*** Opening Material to process ***

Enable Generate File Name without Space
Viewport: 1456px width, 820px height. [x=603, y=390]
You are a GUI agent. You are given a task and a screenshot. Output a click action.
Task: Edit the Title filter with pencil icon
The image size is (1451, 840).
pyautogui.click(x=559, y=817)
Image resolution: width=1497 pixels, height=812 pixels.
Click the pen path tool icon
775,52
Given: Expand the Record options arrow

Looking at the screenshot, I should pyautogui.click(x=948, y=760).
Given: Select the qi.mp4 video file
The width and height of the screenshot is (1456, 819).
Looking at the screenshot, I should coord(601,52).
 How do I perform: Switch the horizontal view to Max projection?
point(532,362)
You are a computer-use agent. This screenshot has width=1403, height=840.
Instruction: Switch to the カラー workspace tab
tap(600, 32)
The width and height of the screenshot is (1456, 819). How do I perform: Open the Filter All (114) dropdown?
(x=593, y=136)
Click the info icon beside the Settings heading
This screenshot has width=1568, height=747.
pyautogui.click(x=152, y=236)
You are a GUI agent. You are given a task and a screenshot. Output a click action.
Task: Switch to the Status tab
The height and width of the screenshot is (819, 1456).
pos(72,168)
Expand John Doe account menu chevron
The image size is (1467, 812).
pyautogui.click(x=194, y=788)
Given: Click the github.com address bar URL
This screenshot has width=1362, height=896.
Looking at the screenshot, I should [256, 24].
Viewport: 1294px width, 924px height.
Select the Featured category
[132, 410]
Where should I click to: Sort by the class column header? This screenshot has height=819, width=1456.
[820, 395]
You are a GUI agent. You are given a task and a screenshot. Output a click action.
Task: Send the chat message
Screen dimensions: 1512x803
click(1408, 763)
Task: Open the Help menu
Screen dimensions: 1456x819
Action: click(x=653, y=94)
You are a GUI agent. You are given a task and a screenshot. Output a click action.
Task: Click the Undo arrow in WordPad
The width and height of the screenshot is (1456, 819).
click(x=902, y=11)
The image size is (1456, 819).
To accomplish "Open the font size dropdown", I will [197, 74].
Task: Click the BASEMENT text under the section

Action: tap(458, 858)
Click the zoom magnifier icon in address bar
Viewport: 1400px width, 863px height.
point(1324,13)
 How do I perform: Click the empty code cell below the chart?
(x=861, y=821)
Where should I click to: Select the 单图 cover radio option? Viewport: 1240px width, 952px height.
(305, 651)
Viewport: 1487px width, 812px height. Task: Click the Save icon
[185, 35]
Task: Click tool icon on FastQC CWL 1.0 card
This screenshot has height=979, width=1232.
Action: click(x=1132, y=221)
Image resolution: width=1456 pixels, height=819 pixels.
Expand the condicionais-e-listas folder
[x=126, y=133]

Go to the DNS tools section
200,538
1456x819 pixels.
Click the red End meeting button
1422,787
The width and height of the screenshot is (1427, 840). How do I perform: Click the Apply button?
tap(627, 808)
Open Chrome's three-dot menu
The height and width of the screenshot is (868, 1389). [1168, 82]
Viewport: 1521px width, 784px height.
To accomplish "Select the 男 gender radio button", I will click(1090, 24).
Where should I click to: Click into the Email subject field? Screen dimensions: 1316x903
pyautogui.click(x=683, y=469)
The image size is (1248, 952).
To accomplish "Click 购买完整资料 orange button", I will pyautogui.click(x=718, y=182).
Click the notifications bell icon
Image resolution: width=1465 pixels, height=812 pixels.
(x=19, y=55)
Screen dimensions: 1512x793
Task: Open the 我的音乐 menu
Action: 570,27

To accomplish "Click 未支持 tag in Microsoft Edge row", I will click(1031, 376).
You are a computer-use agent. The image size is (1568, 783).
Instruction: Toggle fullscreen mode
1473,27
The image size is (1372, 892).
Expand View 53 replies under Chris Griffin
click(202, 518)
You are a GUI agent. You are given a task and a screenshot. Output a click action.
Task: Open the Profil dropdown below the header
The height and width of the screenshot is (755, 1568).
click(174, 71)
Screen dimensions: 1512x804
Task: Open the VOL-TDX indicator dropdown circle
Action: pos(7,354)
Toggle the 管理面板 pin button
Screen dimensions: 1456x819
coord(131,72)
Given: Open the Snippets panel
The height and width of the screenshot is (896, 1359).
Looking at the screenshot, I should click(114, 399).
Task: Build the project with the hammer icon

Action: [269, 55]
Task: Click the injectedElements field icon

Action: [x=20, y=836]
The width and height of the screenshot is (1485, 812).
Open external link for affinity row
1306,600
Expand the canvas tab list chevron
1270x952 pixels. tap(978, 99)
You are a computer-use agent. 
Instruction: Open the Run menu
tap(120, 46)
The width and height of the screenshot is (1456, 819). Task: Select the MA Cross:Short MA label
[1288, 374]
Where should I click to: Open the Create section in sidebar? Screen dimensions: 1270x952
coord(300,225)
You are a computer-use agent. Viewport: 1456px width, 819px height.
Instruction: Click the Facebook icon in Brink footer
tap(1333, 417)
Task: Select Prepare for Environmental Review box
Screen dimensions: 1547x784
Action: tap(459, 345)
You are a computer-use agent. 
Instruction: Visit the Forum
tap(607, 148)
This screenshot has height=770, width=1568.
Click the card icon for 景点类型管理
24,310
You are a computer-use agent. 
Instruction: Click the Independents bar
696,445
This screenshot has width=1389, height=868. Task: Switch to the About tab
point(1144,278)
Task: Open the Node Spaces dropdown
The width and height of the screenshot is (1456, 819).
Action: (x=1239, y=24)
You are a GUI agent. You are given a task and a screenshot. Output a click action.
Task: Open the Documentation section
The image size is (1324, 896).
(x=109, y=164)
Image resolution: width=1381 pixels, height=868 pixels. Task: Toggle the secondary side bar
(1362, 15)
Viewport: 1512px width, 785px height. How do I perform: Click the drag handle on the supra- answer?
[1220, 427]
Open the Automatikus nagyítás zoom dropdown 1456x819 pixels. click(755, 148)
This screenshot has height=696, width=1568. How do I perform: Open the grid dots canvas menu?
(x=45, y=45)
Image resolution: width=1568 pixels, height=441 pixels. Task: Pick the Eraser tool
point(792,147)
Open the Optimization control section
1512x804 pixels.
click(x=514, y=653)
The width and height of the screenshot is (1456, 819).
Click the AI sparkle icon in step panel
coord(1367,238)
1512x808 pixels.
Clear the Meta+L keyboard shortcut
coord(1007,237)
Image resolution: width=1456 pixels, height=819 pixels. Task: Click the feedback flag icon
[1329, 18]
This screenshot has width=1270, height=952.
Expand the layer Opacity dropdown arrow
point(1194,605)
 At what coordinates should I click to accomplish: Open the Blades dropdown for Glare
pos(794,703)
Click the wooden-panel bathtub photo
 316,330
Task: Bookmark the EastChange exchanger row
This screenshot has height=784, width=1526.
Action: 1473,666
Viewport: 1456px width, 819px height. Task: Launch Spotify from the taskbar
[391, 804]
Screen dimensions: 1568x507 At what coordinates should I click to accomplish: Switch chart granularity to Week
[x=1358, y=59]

*** Closing Material to process ***

Problem statement: Set down each entry from above once more, exactly as written.

Answer box:
Enable Generate File Name without Space
Viewport: 1456px width, 820px height. [x=603, y=390]
You are a GUI agent. You are given a task and a screenshot. Output a click action.
Task: Edit the Title filter with pencil icon
The image size is (1451, 840).
pyautogui.click(x=559, y=817)
Image resolution: width=1497 pixels, height=812 pixels.
Click the pen path tool icon
775,52
Given: Expand the Record options arrow

Looking at the screenshot, I should pyautogui.click(x=948, y=760).
Given: Select the qi.mp4 video file
The width and height of the screenshot is (1456, 819).
Looking at the screenshot, I should coord(601,52).
 How do I perform: Switch the horizontal view to Max projection?
point(532,362)
You are a computer-use agent. This screenshot has width=1403, height=840.
Instruction: Switch to the カラー workspace tab
tap(600, 32)
The width and height of the screenshot is (1456, 819). How do I perform: Open the Filter All (114) dropdown?
(x=593, y=136)
Click the info icon beside the Settings heading
This screenshot has width=1568, height=747.
pyautogui.click(x=152, y=236)
You are a GUI agent. You are given a task and a screenshot. Output a click action.
Task: Switch to the Status tab
The height and width of the screenshot is (819, 1456).
pos(72,168)
Expand John Doe account menu chevron
The image size is (1467, 812).
pyautogui.click(x=194, y=788)
Given: Click the github.com address bar URL
This screenshot has width=1362, height=896.
Looking at the screenshot, I should [256, 24].
Viewport: 1294px width, 924px height.
Select the Featured category
[132, 410]
Where should I click to: Sort by the class column header? This screenshot has height=819, width=1456.
[820, 395]
You are a GUI agent. You are given a task and a screenshot. Output a click action.
Task: Send the chat message
Screen dimensions: 1512x803
click(1408, 763)
Task: Open the Help menu
Screen dimensions: 1456x819
Action: click(x=653, y=94)
You are a GUI agent. You are given a task and a screenshot. Output a click action.
Task: Click the Undo arrow in WordPad
The width and height of the screenshot is (1456, 819).
click(x=902, y=11)
The image size is (1456, 819).
To accomplish "Open the font size dropdown", I will [197, 74].
Task: Click the BASEMENT text under the section

Action: tap(458, 858)
Click the zoom magnifier icon in address bar
Viewport: 1400px width, 863px height.
point(1324,13)
 How do I perform: Click the empty code cell below the chart?
(x=861, y=821)
Where should I click to: Select the 单图 cover radio option? Viewport: 1240px width, 952px height.
(305, 651)
Viewport: 1487px width, 812px height. Task: Click the Save icon
[185, 35]
Task: Click tool icon on FastQC CWL 1.0 card
This screenshot has height=979, width=1232.
Action: click(x=1132, y=221)
Image resolution: width=1456 pixels, height=819 pixels.
Expand the condicionais-e-listas folder
[x=126, y=133]

Go to the DNS tools section
200,538
1456x819 pixels.
Click the red End meeting button
1422,787
The width and height of the screenshot is (1427, 840). How do I perform: Click the Apply button?
tap(627, 808)
Open Chrome's three-dot menu
The height and width of the screenshot is (868, 1389). [1168, 82]
Viewport: 1521px width, 784px height.
To accomplish "Select the 男 gender radio button", I will click(1090, 24).
Where should I click to: Click into the Email subject field? Screen dimensions: 1316x903
pyautogui.click(x=683, y=469)
The image size is (1248, 952).
To accomplish "Click 购买完整资料 orange button", I will pyautogui.click(x=718, y=182).
Click the notifications bell icon
Image resolution: width=1465 pixels, height=812 pixels.
(x=19, y=55)
Screen dimensions: 1512x793
Task: Open the 我的音乐 menu
Action: 570,27

To accomplish "Click 未支持 tag in Microsoft Edge row", I will click(1031, 376).
You are a computer-use agent. The image size is (1568, 783).
Instruction: Toggle fullscreen mode
1473,27
The image size is (1372, 892).
Expand View 53 replies under Chris Griffin
click(202, 518)
You are a GUI agent. You are given a task and a screenshot. Output a click action.
Task: Open the Profil dropdown below the header
The height and width of the screenshot is (755, 1568).
click(174, 71)
Screen dimensions: 1512x804
Task: Open the VOL-TDX indicator dropdown circle
Action: pos(7,354)
Toggle the 管理面板 pin button
Screen dimensions: 1456x819
coord(131,72)
Given: Open the Snippets panel
The height and width of the screenshot is (896, 1359).
Looking at the screenshot, I should click(114, 399).
Task: Build the project with the hammer icon

Action: [269, 55]
Task: Click the injectedElements field icon

Action: [x=20, y=836]
The width and height of the screenshot is (1485, 812).
Open external link for affinity row
1306,600
Expand the canvas tab list chevron
1270x952 pixels. tap(978, 99)
You are a computer-use agent. 
Instruction: Open the Run menu
tap(120, 46)
The width and height of the screenshot is (1456, 819). Task: Select the MA Cross:Short MA label
[1288, 374]
Where should I click to: Open the Create section in sidebar? Screen dimensions: 1270x952
coord(300,225)
You are a computer-use agent. Viewport: 1456px width, 819px height.
Instruction: Click the Facebook icon in Brink footer
tap(1333, 417)
Task: Select Prepare for Environmental Review box
Screen dimensions: 1547x784
Action: tap(459, 345)
You are a computer-use agent. 
Instruction: Visit the Forum
tap(607, 148)
This screenshot has height=770, width=1568.
Click the card icon for 景点类型管理
24,310
You are a computer-use agent. 
Instruction: Click the Independents bar
696,445
This screenshot has width=1389, height=868. Task: Switch to the About tab
point(1144,278)
Task: Open the Node Spaces dropdown
The width and height of the screenshot is (1456, 819).
Action: (x=1239, y=24)
You are a GUI agent. You are given a task and a screenshot. Output a click action.
Task: Open the Documentation section
The image size is (1324, 896).
(x=109, y=164)
Image resolution: width=1381 pixels, height=868 pixels. Task: Toggle the secondary side bar
(1362, 15)
Viewport: 1512px width, 785px height. How do I perform: Click the drag handle on the supra- answer?
[1220, 427]
Open the Automatikus nagyítás zoom dropdown 1456x819 pixels. click(755, 148)
This screenshot has height=696, width=1568. How do I perform: Open the grid dots canvas menu?
(x=45, y=45)
Image resolution: width=1568 pixels, height=441 pixels. Task: Pick the Eraser tool
point(792,147)
Open the Optimization control section
1512x804 pixels.
click(x=514, y=653)
The width and height of the screenshot is (1456, 819).
Click the AI sparkle icon in step panel
coord(1367,238)
1512x808 pixels.
Clear the Meta+L keyboard shortcut
coord(1007,237)
Image resolution: width=1456 pixels, height=819 pixels. Task: Click the feedback flag icon
[1329, 18]
This screenshot has width=1270, height=952.
Expand the layer Opacity dropdown arrow
point(1194,605)
 At what coordinates should I click to accomplish: Open the Blades dropdown for Glare
pos(794,703)
Click the wooden-panel bathtub photo
 316,330
Task: Bookmark the EastChange exchanger row
This screenshot has height=784, width=1526.
Action: 1473,666
Viewport: 1456px width, 819px height. Task: Launch Spotify from the taskbar
[391, 804]
Screen dimensions: 1568x507 At what coordinates should I click to accomplish: Switch chart granularity to Week
[x=1358, y=59]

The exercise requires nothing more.